BRIEF A »
Read the excerpt on developing Da'at and decide whether each statement below agrees with it, answering yes or no and quoting the exact words that settle it. (i) The first thing asked of God in prayer is Da'at. (ii) The children in the experiment readily presented a moral argument. (iii) Grades, prizes and honor rolls are described as intrinsic motivation.

EXCERPT »
········
The first thing we request from God in our prayers is to be given Da'at, a discerning intelligence that will help us to differentiate – lehavdil, and act appropriately. The questions are  - why aren't educators concerned with children developing Da'at ,  and  how can we as parents and educators promote the acquisition of Da'at.

In a nutshell  parents and teachers can help kids develop Da'at using Rabeinu Yona's principle -     that Da'at is something that one acquires from his own personal intellect - דעת- משהוא משיג מדעתו  . It means when we are learning together with kids , whether it is academic learning or socio-moral learning we need to first challenge their thinking and let them share their own personal perceptions and perspectives . We have to imbue in them that their voice , opinions, ideas , perceptions, explanations  etc  are very important and the path for each of them  to acquire their share in God's Torah.

Educators see their role as molding kids into Torah people and scholars, rather than developing the whole child and his Da'at and building on this Torah thinking and knowledge. The result is that kid's  emotional, moral  and intuitive thinking – da'at gets stunted as shown with Hamish kids. In an experiment they were asked why don't you steal or why should Sunday be a day of rest. They answered because God said so. Then they were asked if God did not say so, what do  you think?. The kids had difficulty in presenting a moral argument and lacked Da'at.

The problem is that educators see children as basically passive receptacles into which knowledge is poured.  When it comes to socio- moral learning, children need to learn what to do, follow instructions and be obedient. Emotions and feelings are ignored. At most emotions and feelings only follow the intellectual understanding and acceptance of what has been taught. And the way these goals are attained is to use extrinsic motivation in the form of grades, prizes, honor rolls etc so the kids focus on how well they are doing and not on what they are doing.  Discipline using rewards, punishments and consequences are used to deal with behavior and get compliance. These approaches just get kids to ask what's in it for me, rather than focusing on the process of learning and how their behavior impacts on others and these stunt the development of Da'at.
········
EXERCISE MATERIAL »
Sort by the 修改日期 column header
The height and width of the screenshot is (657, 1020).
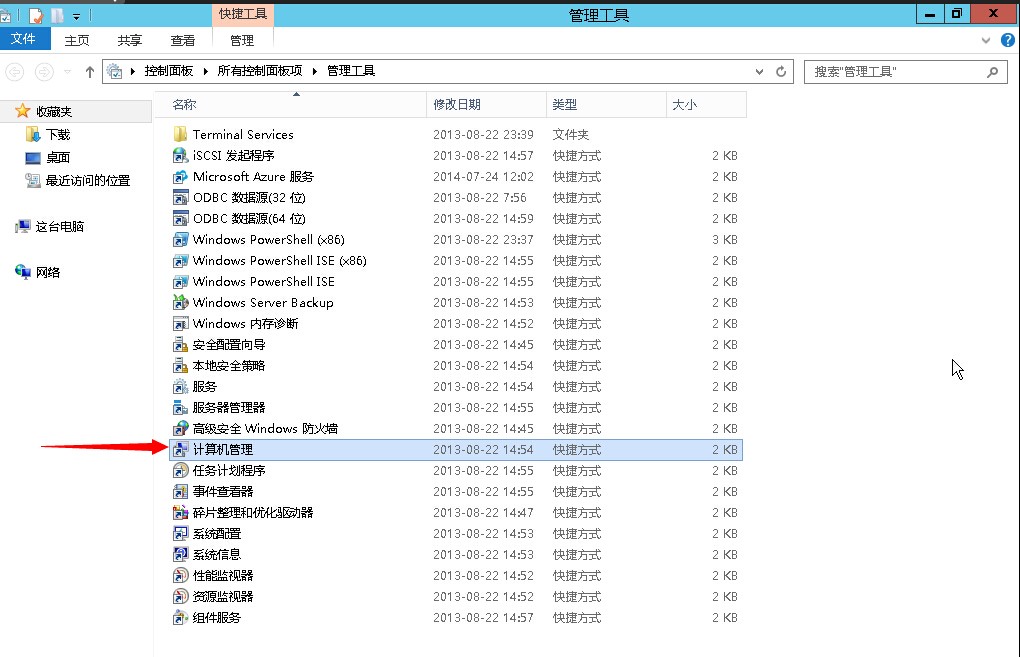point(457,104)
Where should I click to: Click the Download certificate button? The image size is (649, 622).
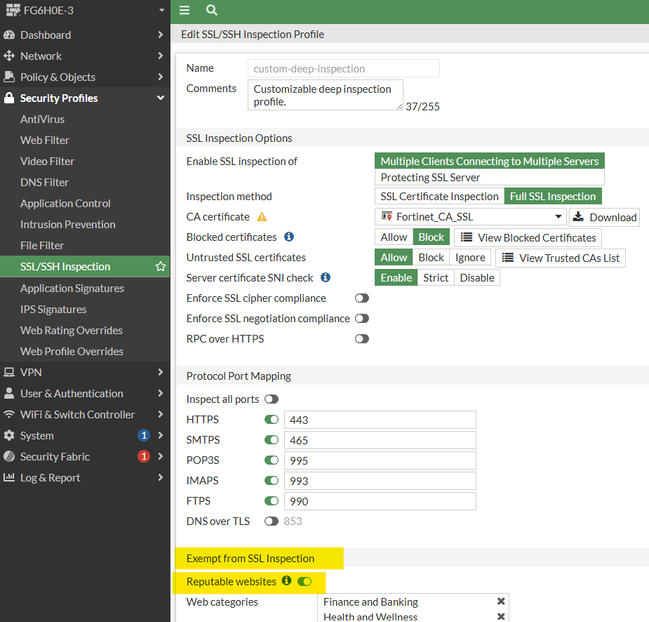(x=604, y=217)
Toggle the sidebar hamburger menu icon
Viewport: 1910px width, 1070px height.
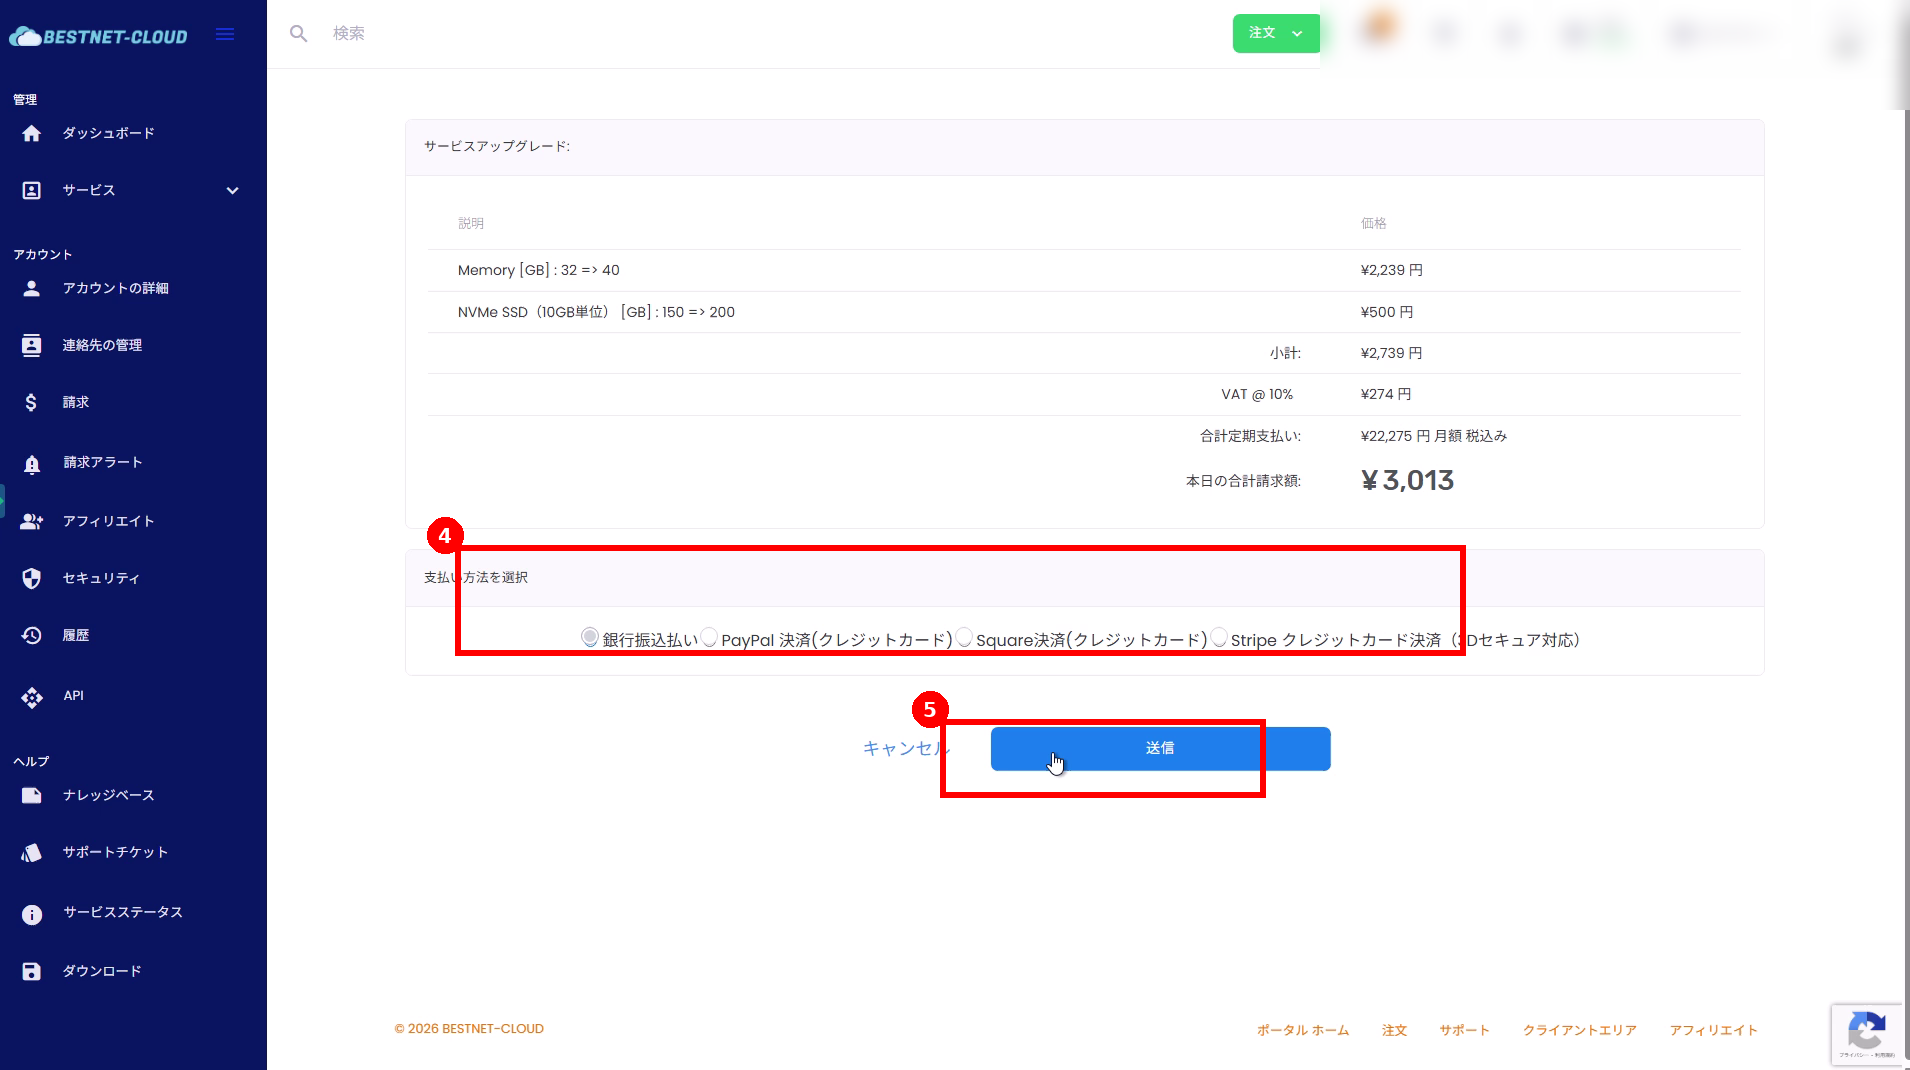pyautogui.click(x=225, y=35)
········
BRIEF B »
Render the lines of all the entries in Block 1 as a single numbered list, omitting blank lines, and leave the pictures out of your answer.

FINAL ANSWER A »
(i) Yes: "The first thing we request from God in our prayers is to be given Da'at"
(ii) No: "The kids had difficulty in presenting a moral argument and lacked Da'at."
(iii) No: "to use extrinsic motivation in the form of grades, prizes, honor rolls etc"

FINAL ANSWER B »
1. Sort by the 修改日期 column header
2. The height and width of the screenshot is (657, 1020).
3. point(457,104)
4. Where should I click to: Click the Download certificate button? The image size is (649, 622).
5. (x=604, y=217)
6. Toggle the sidebar hamburger menu icon
7. Viewport: 1910px width, 1070px height.
8. pyautogui.click(x=225, y=35)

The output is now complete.